Shoulder Instability Fundamentals
The ball and socket joint of the shoulder is held together by ligaments, muscles and bones. When these structures become over stretched or injured, the shoulder becomes unstable.
The most common cause of shoulder instability is trauma. When a dislocation occurs, the restraining structures of the joint are injured. Contact sports such as football and downhill skiing are common causes of shoulder dislocation, and the condition occurs frequently among young athletes. However, household trauma such as falling down stairs, off a bicycle or while walking along the sidewalk can be damaging enough to dislocate a shoulder. Additionally, some people have a genetic predisposition to shoulder instability. Finally, repetitive activities such as throwing sports and swimming can gradually overstretch the ligaments, resulting in instability and dislocation. Fractures of the shoulder’s ball and socket may occur, which also contribute to shoulder instability.

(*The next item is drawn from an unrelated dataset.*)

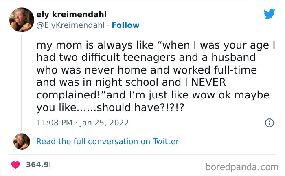Open the display name "ely kreimendahl"

(x=70, y=14)
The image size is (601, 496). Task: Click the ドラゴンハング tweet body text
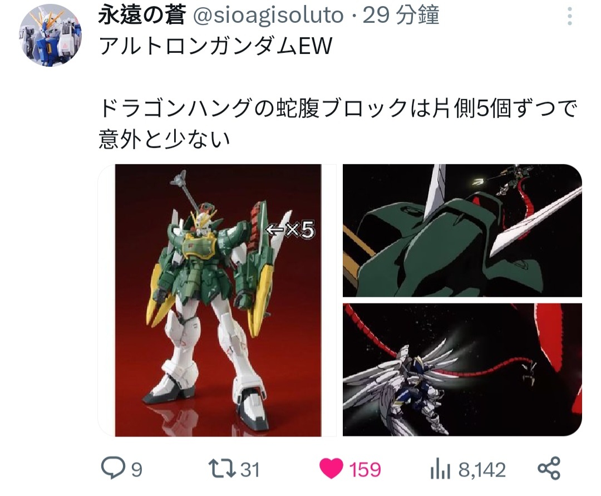[338, 124]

Athletes can take steps to prevent shoulder instability. Maintaining good rotator cuff and shoulder blade strength is important in decreasing the risk of ligament injury. Learning correct techniques of pitching and throwing is also important.
What are the symptoms?
The most characteristic symptom of shoulder instability is a sense that the shoulder is about to come out of place or that the shoulder has jumped back into its socket. This sensation may or may not be accompanied by pain, but it is typically uncomfortable. Occasionally, a person may feel numbness or a tingling down the arm.
In addition, the patient may experience clicking, catching or looseness of the shoulder with daily activities and particularly with sports that require overhead throwing or swimming.

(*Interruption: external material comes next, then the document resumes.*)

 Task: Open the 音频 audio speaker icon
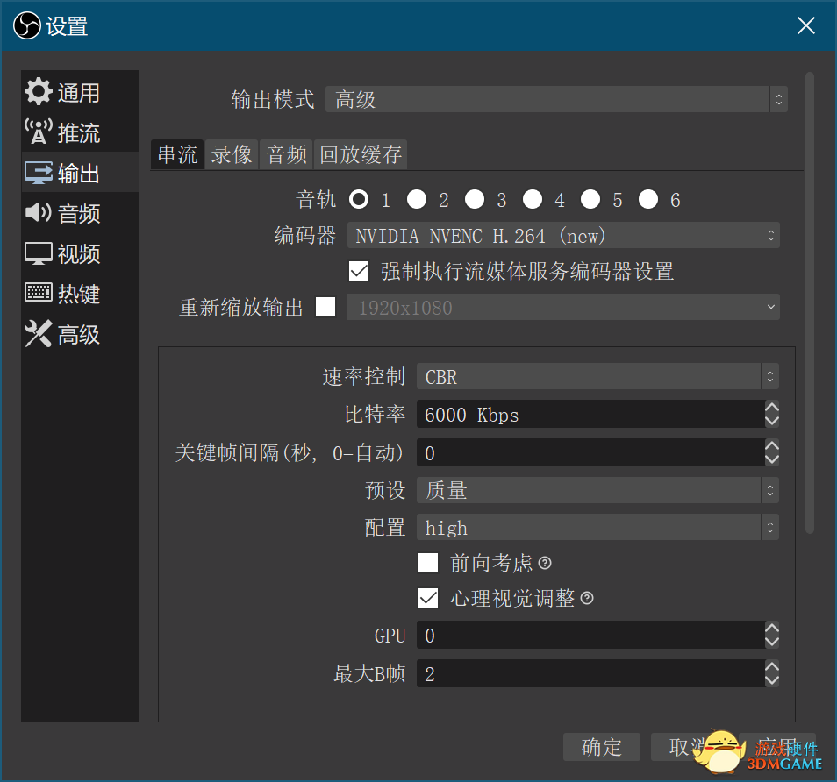click(x=39, y=213)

Sometimes, the ball of the joint will separate completely from socket, and the ball will not spontaneously fall back into place. Severe pain, deformity of the shoulder and a sense of paralysis of the arm may occur as a result. Manipulating the arm into place may require physician assistance.
How is it treated?
The shoulder joint should be put back into place promptly. Immediately after the injury, ice and a sling make the patient more comfortable. In a young and athletic person the chance of redislocation is usually high. This risk decreases with age.
Often, shoulder instability is subtle and repeated examinations are necessary to establish and confirm the diagnosis. It is particularly important for the physician to examine the uninvolved shoulder and to compare the patient’s normal ligament status to the symptomatic shoulder when coming to a decision regarding treatment.

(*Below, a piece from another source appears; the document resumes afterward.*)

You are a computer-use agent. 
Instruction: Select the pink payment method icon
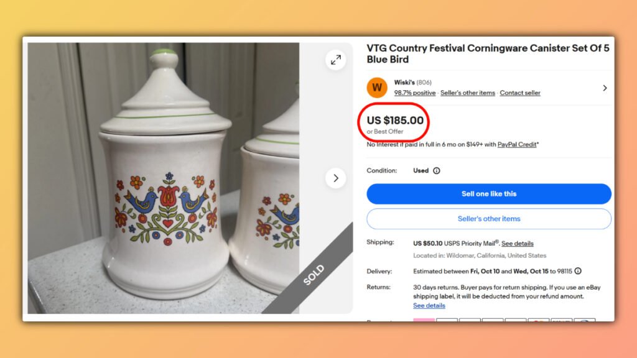pyautogui.click(x=424, y=322)
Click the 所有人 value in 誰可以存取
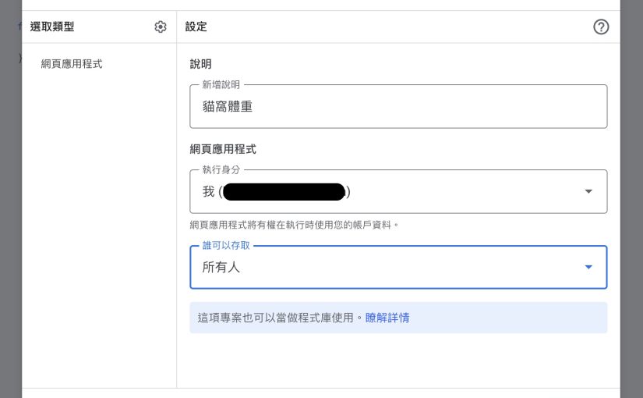This screenshot has width=643, height=398. 221,268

Immediately after injury, the patient should ice and rest the shoulder in a sling. X-rays will help to determine whether any bone injury has occurred as a result of the dislocation. Following a period of a few days’ rest, the patient should begin an exercise program to strengthen the shoulder muscles. Most patients wear the sling for one to two weeks to decrease acute shoulder pain. After the sling is removed, the patient should avoid extremes of motion over the next four weeks. After this period of time, a progressive rehabilitation program can begin.
If there are continuing symptoms that interfere with sleeping, daily activities, work, or sports participation, surgical stabilization may be required.
The goal of shoulder surgery involves reattaching torn ligament tissue to shorten or tighten the stretched ligament tissue. The surgeries performed can be done by either arthroscopic or open methods, but the goal of the surgery is the same.
After surgery, the arm is kept in a sling for four to six weeks. You are encouraged to keep the elbow/wrist and hand mobile during this time while the tissues in the shoulder heal into place. Physical therapy to gradually regain range of motion and strength is commenced after surgery.